線虫でのdaf遺伝子群は、幼虫のときに外部環境が悪化すると、それに耐えられるように代謝経路や体の構造を変えて耐性幼虫になり、生存期間を延長する耐性幼虫化にかかわる遺伝子です。
このように、遺伝子変異によるインスリン/IGF-1シグナルの抑制は、細胞内での代謝を低く抑え、その状態を長く続けさせることによって個体の寿命を延長させると考えられています。

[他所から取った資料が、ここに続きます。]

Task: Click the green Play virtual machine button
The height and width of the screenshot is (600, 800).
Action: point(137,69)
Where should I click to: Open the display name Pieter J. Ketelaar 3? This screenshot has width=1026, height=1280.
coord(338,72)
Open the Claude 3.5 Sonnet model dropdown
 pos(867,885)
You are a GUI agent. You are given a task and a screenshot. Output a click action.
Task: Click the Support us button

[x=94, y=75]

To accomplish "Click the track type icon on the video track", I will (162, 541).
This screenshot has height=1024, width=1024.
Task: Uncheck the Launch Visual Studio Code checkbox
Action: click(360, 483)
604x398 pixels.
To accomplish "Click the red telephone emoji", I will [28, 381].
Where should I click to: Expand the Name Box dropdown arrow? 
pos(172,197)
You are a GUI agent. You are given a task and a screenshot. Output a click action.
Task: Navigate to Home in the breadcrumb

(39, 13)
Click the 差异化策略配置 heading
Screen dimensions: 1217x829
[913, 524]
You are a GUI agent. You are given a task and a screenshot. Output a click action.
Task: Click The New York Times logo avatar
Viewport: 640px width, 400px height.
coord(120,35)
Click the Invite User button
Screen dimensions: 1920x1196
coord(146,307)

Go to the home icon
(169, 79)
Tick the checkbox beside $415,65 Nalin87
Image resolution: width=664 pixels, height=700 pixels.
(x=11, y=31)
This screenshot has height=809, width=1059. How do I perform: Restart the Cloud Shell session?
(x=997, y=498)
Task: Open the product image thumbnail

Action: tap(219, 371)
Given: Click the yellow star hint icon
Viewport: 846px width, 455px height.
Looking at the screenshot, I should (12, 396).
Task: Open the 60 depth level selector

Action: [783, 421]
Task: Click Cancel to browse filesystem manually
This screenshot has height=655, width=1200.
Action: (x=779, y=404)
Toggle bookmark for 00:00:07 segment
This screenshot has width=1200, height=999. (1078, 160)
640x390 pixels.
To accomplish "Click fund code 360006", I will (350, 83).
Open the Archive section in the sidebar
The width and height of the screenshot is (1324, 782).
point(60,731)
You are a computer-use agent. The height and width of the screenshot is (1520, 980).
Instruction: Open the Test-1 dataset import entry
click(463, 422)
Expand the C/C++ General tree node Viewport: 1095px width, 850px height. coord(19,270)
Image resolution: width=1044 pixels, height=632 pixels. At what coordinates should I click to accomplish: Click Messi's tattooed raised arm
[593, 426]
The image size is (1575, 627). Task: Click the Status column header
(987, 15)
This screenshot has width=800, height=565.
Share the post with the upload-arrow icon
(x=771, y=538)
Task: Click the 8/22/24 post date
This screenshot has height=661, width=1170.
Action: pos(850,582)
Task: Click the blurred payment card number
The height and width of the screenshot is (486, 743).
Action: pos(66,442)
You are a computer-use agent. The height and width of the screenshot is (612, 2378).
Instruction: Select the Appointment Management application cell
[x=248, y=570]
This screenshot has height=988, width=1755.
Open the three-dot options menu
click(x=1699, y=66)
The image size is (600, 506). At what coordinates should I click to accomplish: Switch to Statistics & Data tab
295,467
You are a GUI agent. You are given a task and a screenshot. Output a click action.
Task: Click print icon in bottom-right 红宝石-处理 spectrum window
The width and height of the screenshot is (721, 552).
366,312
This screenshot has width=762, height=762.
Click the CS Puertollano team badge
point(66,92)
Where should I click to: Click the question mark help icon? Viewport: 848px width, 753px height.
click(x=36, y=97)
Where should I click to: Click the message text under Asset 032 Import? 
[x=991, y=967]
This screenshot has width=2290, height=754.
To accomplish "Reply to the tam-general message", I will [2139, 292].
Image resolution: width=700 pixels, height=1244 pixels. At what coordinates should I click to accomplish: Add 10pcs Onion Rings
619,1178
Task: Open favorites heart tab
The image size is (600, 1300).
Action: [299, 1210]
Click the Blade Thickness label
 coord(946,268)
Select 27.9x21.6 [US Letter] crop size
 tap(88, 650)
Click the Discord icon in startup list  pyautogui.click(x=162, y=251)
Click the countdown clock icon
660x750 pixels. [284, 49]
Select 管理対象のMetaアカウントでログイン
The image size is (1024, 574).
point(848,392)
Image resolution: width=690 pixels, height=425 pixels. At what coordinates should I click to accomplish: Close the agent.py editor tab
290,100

また、1955年に発見された長寿突然変異体のclk-1は、体内時計に異常を生じて、成熟前の発育速度に遅れがみられるなどage-1やdaf-2とは異なる寿命の延長形態を示しました。clk-1は、ミトコンドリア内の電子伝達系で働くユビキノン(コエンザイムQ)の合成酵素です。それ以降、ヒストン脱アセチル化酵素であるサーチュイン(silent information regulator:Sir)遺伝子など多くの寿命関連遺子が続々と報告されました。しかし、これらの長寿関連遺伝子のひとつで生物の老化機構を説明することはできず、これらの遺伝子ひとつひとつが老化・老化速度にどの程度影響を及ぼしているかも明らかではありません。